Tuesday, September 18, 2007

A Fine Romance

This summer, I had a steamy romance full of lust, hate, passion, depression, and boundless joy.
No, no, no. Not that kind. I fell in love with a trinket vending machine. There it is, all red and glassy with little things encased in brightly colored plastic bubbles. WOW! Just, look: Look at this. I can get a flying bird man with a rocket pack! Or a pocket-sized Martian holding a vibrator (no, wait, a microphone)! Or a big, red funny-looking squishy thing! Or a ROBOT! I can even get a hi-intensity flashing LED!
Wait. What the hell am I going to do with a hi-intensity flashing LED? Oh, who cares. It doesn't matter. All I want is that little silver robot that looks like it is perfectly poised to snick into position and slide down the chute into my palm. Wow! What a miraculous mechanism. What a handsome, enchanting machine. Fifty cents. Is that all? Okay. Here goes. Fifty cents, thwink thwink, turn the handle, roll little plastic bubble, rollll down the chute, come to mama! But, I do not get the little robot. No. I get a big, red funny-looking squishy thing that smells like burned rubber and two hi-intensity flashing LEDs on little necklaces. What the heck? I’m too old to go to raves. I’ll fall down and break a hip. Plus, I want the little robot. And I want it bad, and I want it now. Next time, I'll get it next time. I begin to stockpile vast amounts of quarters in a scary, General Patton kind of way.

I go to the machine every Sunday morning, pockets clunking with change, pretending I am there to buy the Sunday paper. One morning as I stand outside waiting for the store to open, a man joins me. We chat about the weather as our eyes burn holes into the back of the teenage boy who lounges behind the counter ignoring us in a really obvious way and waiting until it is precisely 9:02 a.m. to open the door. For no good reason, I point to the robot in the vending machine and I say, “See that? I really want to get that robot. I’ve been trying for awhile.” And the man gets a wild gleam in his eye and says, “You know what? I’d GET that robot for you if I could!” He looks like he is going to grab a rock and break the window, and for a mad moment I feel like screaming out like a gun moll, “Yeah! GET it, Johnny, GET IT!” and I kind of wish I am wearing an angora sweater like Natalie Wood in “Rebel Without A Cause.” Then, the teenage boy swings the door open, our moment of middle-aged crazy fades, and we shuffle into the store shame-facedly.
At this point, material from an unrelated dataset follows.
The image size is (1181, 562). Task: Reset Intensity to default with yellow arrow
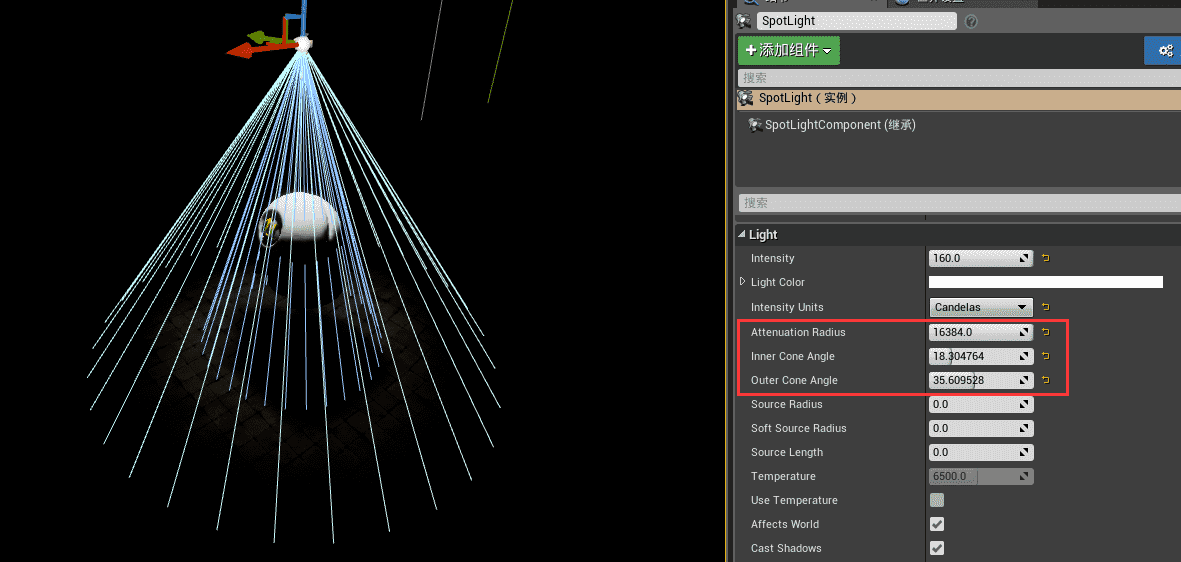click(1045, 258)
There are many such Sunday mornings. I take to disgustedly tossing armloads of plastic bubble “treasures” into my back seat. 1,200 hi-intensity flashing LEDS on little necklaces, 4,000 stupid malfunctioning plastic tops, 500 mysterious, stinky rubber balls. My outlook is bleak. And then, then one beautiful day, there is a breakthrough. I get three robots. The next time, I get two martians. And suddenly, I know it is time for the machine and I to break up. We can go our separate ways—-me a little poorer and my backseat fuller, it a little richer and its glass case more empty. Take a look at the machine in this photo. It was full when I first saw it.

Recently, I dropped by the store to grab a Sunday paper. And, I thought I’d check up on the machine—see how it was doing. Yes, I know what you’re thinking. I swear it was just for old time’s sake. I’ll say this for the machine: It was looking well. I popped a few quarters in, and I’ll be damned. One hundred percent GOOD stuff poured into my palms. I tested the machine. More good stuff poured out. I peered into the machine looking for hi-intensity flashing LEDS on little necklaces, stupid malfunctioning plastic tops, mysterious, stinky rubber balls. THERE WERE NONE. And then I thought, “Damn. I bet I cheered up the guy who fills this vending machine.”
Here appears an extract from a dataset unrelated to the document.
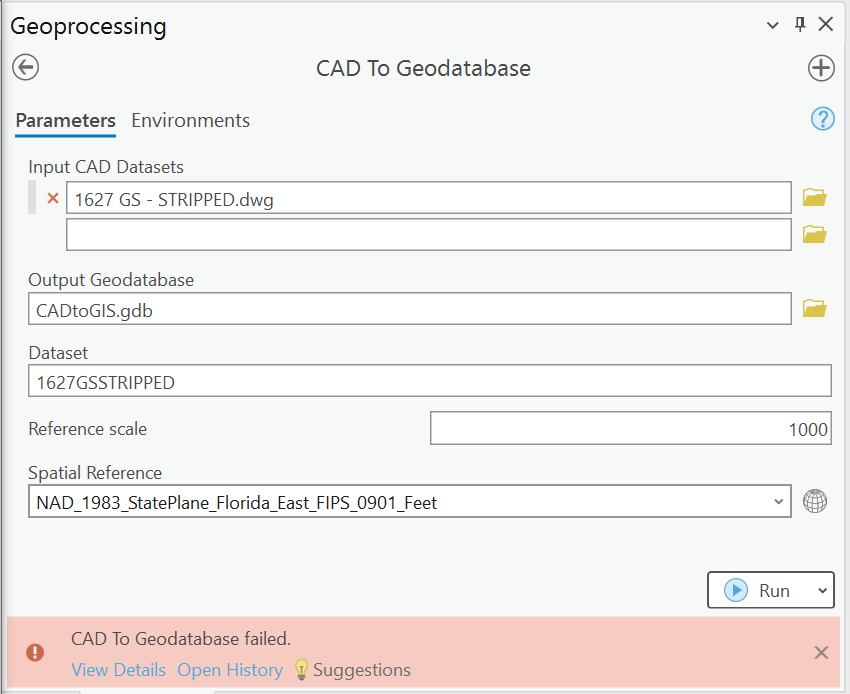Select the Parameters tab
This screenshot has width=850, height=694.
(66, 120)
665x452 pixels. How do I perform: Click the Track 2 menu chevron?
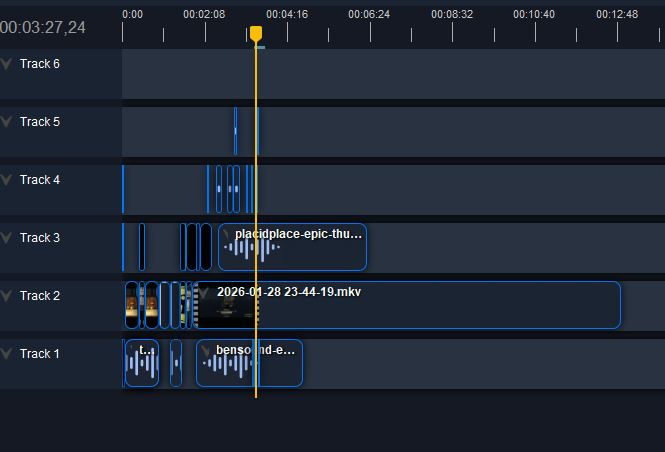point(8,296)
Suddenly, I could see him dragging himself through his route, unshaven and dejected, servicing machines that always remained full of stupid, unwanted plastic crap. And then, one week, somebody suddenly started buying his stuff. The level in the machine of stupid plastic crap went down and down and down! The college fund of his children grew and grew and grew! He started whistling around the house, lost weight, looked years younger, and the romance came back into life for he and his wife. They took a cruise with the kids, and when they came back, he was full of the milk of human kindness. He swore to himself that he would never fill a machine with stupid plastic crap. No. Not ever again. And, he has kept his word. His machines brim with REALLY COOL plastic crap. Each quarter MEANS something and buys a treasure.

At least that’s what I tell myself when I’m looking around for quarters for parking meters. Hey, by the way, do you need an LED necklace?